- _ASSIGNED TASK_
The expected result is every entry, retyped character for character.

- _GIVEN RECORDS_
>>>

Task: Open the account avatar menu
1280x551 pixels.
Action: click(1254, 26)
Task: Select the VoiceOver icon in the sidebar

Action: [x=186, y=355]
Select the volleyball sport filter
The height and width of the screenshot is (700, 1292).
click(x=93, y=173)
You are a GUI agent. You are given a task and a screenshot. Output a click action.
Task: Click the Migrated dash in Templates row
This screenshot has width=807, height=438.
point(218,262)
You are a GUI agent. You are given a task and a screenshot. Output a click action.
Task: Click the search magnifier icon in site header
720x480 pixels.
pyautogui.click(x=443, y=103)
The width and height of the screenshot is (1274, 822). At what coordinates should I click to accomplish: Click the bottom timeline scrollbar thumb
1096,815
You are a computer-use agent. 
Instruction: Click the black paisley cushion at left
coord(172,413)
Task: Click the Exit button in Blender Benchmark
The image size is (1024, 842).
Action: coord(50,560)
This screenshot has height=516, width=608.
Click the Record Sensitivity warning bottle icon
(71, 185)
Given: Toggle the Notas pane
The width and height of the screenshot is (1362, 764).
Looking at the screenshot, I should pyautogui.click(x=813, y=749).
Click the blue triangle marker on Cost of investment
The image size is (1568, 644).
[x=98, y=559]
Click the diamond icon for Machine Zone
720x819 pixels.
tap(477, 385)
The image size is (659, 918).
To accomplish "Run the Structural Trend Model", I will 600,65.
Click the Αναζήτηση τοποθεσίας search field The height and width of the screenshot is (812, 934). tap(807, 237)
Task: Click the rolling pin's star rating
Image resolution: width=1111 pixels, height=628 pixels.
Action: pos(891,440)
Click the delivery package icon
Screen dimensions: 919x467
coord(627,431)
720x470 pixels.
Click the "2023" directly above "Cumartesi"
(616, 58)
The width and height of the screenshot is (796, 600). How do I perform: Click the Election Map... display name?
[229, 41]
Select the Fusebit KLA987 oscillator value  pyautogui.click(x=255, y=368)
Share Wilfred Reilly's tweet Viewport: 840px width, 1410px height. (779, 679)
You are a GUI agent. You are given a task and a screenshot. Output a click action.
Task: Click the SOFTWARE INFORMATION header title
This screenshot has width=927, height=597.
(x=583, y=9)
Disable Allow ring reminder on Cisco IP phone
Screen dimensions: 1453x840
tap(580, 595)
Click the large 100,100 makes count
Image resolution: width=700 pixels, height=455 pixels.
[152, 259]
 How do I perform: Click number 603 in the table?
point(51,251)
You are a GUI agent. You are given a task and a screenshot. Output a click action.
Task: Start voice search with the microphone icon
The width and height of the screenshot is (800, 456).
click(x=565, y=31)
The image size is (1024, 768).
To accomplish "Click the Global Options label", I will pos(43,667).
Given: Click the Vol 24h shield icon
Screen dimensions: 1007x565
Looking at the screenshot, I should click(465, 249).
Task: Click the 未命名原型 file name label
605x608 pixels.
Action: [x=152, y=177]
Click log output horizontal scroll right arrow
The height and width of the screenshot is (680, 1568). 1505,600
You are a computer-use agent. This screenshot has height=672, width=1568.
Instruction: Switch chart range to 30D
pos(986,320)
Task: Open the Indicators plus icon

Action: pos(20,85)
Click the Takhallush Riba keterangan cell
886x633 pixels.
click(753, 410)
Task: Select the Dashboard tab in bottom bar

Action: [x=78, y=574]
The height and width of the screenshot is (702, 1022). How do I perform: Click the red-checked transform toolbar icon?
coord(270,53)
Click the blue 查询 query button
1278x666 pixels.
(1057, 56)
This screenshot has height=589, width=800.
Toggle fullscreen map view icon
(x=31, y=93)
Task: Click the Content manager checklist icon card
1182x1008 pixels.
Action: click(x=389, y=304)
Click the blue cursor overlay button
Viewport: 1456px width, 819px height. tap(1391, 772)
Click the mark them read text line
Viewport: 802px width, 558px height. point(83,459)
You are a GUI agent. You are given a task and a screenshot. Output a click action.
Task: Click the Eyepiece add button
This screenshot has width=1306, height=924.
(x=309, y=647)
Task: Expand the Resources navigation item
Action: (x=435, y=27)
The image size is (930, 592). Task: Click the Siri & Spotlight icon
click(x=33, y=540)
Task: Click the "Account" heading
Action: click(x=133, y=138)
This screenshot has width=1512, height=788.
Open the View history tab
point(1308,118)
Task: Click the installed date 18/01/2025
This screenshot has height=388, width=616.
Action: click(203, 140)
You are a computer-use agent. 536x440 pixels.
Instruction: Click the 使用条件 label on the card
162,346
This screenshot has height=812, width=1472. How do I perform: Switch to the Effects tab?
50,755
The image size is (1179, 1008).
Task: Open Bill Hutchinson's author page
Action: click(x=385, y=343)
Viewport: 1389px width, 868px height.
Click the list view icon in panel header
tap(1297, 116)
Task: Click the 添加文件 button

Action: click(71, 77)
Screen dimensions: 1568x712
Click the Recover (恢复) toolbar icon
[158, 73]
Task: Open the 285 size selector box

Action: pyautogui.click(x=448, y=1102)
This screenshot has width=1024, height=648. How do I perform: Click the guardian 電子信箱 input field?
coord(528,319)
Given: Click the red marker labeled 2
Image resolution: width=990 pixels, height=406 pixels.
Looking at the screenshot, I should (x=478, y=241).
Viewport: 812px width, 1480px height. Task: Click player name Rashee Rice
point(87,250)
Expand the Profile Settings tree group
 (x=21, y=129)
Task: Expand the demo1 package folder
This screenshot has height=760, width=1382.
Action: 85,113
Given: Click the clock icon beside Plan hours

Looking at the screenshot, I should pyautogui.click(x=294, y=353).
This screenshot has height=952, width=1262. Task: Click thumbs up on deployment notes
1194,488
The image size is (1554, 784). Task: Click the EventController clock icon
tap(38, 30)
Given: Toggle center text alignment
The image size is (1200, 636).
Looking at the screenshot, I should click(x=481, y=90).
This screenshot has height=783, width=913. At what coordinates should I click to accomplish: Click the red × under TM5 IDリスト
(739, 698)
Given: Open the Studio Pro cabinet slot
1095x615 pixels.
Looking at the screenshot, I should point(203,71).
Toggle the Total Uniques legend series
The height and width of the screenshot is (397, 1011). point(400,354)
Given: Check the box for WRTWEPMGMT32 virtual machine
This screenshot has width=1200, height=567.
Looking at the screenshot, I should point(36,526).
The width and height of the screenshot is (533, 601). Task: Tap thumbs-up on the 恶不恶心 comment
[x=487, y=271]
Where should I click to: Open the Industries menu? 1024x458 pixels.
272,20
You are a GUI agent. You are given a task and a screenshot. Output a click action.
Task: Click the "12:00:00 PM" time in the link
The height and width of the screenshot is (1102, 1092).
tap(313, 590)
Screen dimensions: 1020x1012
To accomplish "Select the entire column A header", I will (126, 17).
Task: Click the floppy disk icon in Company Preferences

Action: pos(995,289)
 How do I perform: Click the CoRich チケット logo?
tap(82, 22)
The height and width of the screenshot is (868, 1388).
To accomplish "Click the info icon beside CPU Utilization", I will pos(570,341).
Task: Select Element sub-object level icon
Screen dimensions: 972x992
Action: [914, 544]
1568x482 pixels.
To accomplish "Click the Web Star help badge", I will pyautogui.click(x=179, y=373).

<<<

- _RESPONSE TO THE EXERCISE_
Task: Open the account avatar menu
1280x551 pixels.
Action: click(1254, 26)
Task: Select the VoiceOver icon in the sidebar

Action: [x=186, y=355]
Select the volleyball sport filter
The height and width of the screenshot is (700, 1292).
click(x=93, y=173)
You are a GUI agent. You are given a task and a screenshot. Output a click action.
Task: Click the Migrated dash in Templates row
This screenshot has width=807, height=438.
point(218,262)
You are a GUI agent. You are given a task and a screenshot. Output a click action.
Task: Click the search magnifier icon in site header
720x480 pixels.
pyautogui.click(x=443, y=103)
The width and height of the screenshot is (1274, 822). At what coordinates should I click to accomplish: Click the bottom timeline scrollbar thumb
1096,815
You are a computer-use agent. 
Instruction: Click the black paisley cushion at left
coord(172,413)
Task: Click the Exit button in Blender Benchmark
The image size is (1024, 842).
Action: coord(50,560)
This screenshot has height=516, width=608.
Click the Record Sensitivity warning bottle icon
(71, 185)
Given: Toggle the Notas pane
The width and height of the screenshot is (1362, 764).
Looking at the screenshot, I should pyautogui.click(x=813, y=749).
Click the blue triangle marker on Cost of investment
The image size is (1568, 644).
[x=98, y=559]
Click the diamond icon for Machine Zone
720x819 pixels.
tap(477, 385)
The image size is (659, 918).
To accomplish "Run the Structural Trend Model", I will 600,65.
Click the Αναζήτηση τοποθεσίας search field The height and width of the screenshot is (812, 934). tap(807, 237)
Task: Click the rolling pin's star rating
Image resolution: width=1111 pixels, height=628 pixels.
Action: pos(891,440)
Click the delivery package icon
Screen dimensions: 919x467
coord(627,431)
720x470 pixels.
Click the "2023" directly above "Cumartesi"
(616, 58)
The width and height of the screenshot is (796, 600). How do I perform: Click the Election Map... display name?
[229, 41]
Select the Fusebit KLA987 oscillator value  pyautogui.click(x=255, y=368)
Share Wilfred Reilly's tweet Viewport: 840px width, 1410px height. (779, 679)
You are a GUI agent. You are given a task and a screenshot. Output a click action.
Task: Click the SOFTWARE INFORMATION header title
This screenshot has width=927, height=597.
(x=583, y=9)
Disable Allow ring reminder on Cisco IP phone
Screen dimensions: 1453x840
tap(580, 595)
Click the large 100,100 makes count
Image resolution: width=700 pixels, height=455 pixels.
[152, 259]
 How do I perform: Click number 603 in the table?
point(51,251)
You are a GUI agent. You are given a task and a screenshot. Output a click action.
Task: Start voice search with the microphone icon
The width and height of the screenshot is (800, 456).
click(x=565, y=31)
The image size is (1024, 768).
To accomplish "Click the Global Options label", I will pos(43,667).
Given: Click the Vol 24h shield icon
Screen dimensions: 1007x565
Looking at the screenshot, I should click(465, 249).
Task: Click the 未命名原型 file name label
605x608 pixels.
Action: [x=152, y=177]
Click log output horizontal scroll right arrow
The height and width of the screenshot is (680, 1568). 1505,600
You are a computer-use agent. This screenshot has height=672, width=1568.
Instruction: Switch chart range to 30D
pos(986,320)
Task: Open the Indicators plus icon

Action: pos(20,85)
Click the Takhallush Riba keterangan cell
886x633 pixels.
click(753, 410)
Task: Select the Dashboard tab in bottom bar

Action: [x=78, y=574]
The height and width of the screenshot is (702, 1022). How do I perform: Click the red-checked transform toolbar icon?
coord(270,53)
Click the blue 查询 query button
1278x666 pixels.
(1057, 56)
This screenshot has height=589, width=800.
Toggle fullscreen map view icon
(x=31, y=93)
Task: Click the Content manager checklist icon card
1182x1008 pixels.
Action: click(x=389, y=304)
Click the blue cursor overlay button
Viewport: 1456px width, 819px height. tap(1391, 772)
Click the mark them read text line
Viewport: 802px width, 558px height. point(83,459)
You are a GUI agent. You are given a task and a screenshot. Output a click action.
Task: Click the Eyepiece add button
This screenshot has width=1306, height=924.
(x=309, y=647)
Task: Expand the Resources navigation item
Action: (x=435, y=27)
The image size is (930, 592). Task: Click the Siri & Spotlight icon
click(x=33, y=540)
Task: Click the "Account" heading
Action: click(x=133, y=138)
This screenshot has width=1512, height=788.
Open the View history tab
point(1308,118)
Task: Click the installed date 18/01/2025
This screenshot has height=388, width=616.
Action: click(203, 140)
You are a computer-use agent. 536x440 pixels.
Instruction: Click the 使用条件 label on the card
162,346
This screenshot has height=812, width=1472. How do I perform: Switch to the Effects tab?
50,755
The image size is (1179, 1008).
Task: Open Bill Hutchinson's author page
Action: click(x=385, y=343)
Viewport: 1389px width, 868px height.
Click the list view icon in panel header
tap(1297, 116)
Task: Click the 添加文件 button

Action: click(71, 77)
Screen dimensions: 1568x712
Click the Recover (恢复) toolbar icon
[158, 73]
Task: Open the 285 size selector box

Action: pyautogui.click(x=448, y=1102)
This screenshot has width=1024, height=648. How do I perform: Click the guardian 電子信箱 input field?
coord(528,319)
Given: Click the red marker labeled 2
Image resolution: width=990 pixels, height=406 pixels.
Looking at the screenshot, I should (x=478, y=241).
Viewport: 812px width, 1480px height. Task: Click player name Rashee Rice
point(87,250)
Expand the Profile Settings tree group
 (x=21, y=129)
Task: Expand the demo1 package folder
This screenshot has height=760, width=1382.
Action: 85,113
Given: Click the clock icon beside Plan hours

Looking at the screenshot, I should pyautogui.click(x=294, y=353).
This screenshot has height=952, width=1262. Task: Click thumbs up on deployment notes
1194,488
The image size is (1554, 784). Task: Click the EventController clock icon
tap(38, 30)
Given: Toggle center text alignment
The image size is (1200, 636).
Looking at the screenshot, I should click(x=481, y=90).
This screenshot has height=783, width=913. At what coordinates should I click to accomplish: Click the red × under TM5 IDリスト
(739, 698)
Given: Open the Studio Pro cabinet slot
1095x615 pixels.
Looking at the screenshot, I should point(203,71).
Toggle the Total Uniques legend series
The height and width of the screenshot is (397, 1011). point(400,354)
Given: Check the box for WRTWEPMGMT32 virtual machine
This screenshot has width=1200, height=567.
Looking at the screenshot, I should point(36,526).
The width and height of the screenshot is (533, 601). Task: Tap thumbs-up on the 恶不恶心 comment
[x=487, y=271]
Where should I click to: Open the Industries menu? 1024x458 pixels.
272,20
You are a GUI agent. You are given a task and a screenshot. Output a click action.
Task: Click the "12:00:00 PM" time in the link
The height and width of the screenshot is (1102, 1092).
tap(313, 590)
Screen dimensions: 1020x1012
To accomplish "Select the entire column A header", I will (126, 17).
Task: Click the floppy disk icon in Company Preferences

Action: pos(995,289)
 How do I perform: Click the CoRich チケット logo?
tap(82, 22)
The height and width of the screenshot is (868, 1388).
To accomplish "Click the info icon beside CPU Utilization", I will pos(570,341).
Task: Select Element sub-object level icon
Screen dimensions: 972x992
Action: [914, 544]
1568x482 pixels.
To accomplish "Click the Web Star help badge", I will pyautogui.click(x=179, y=373).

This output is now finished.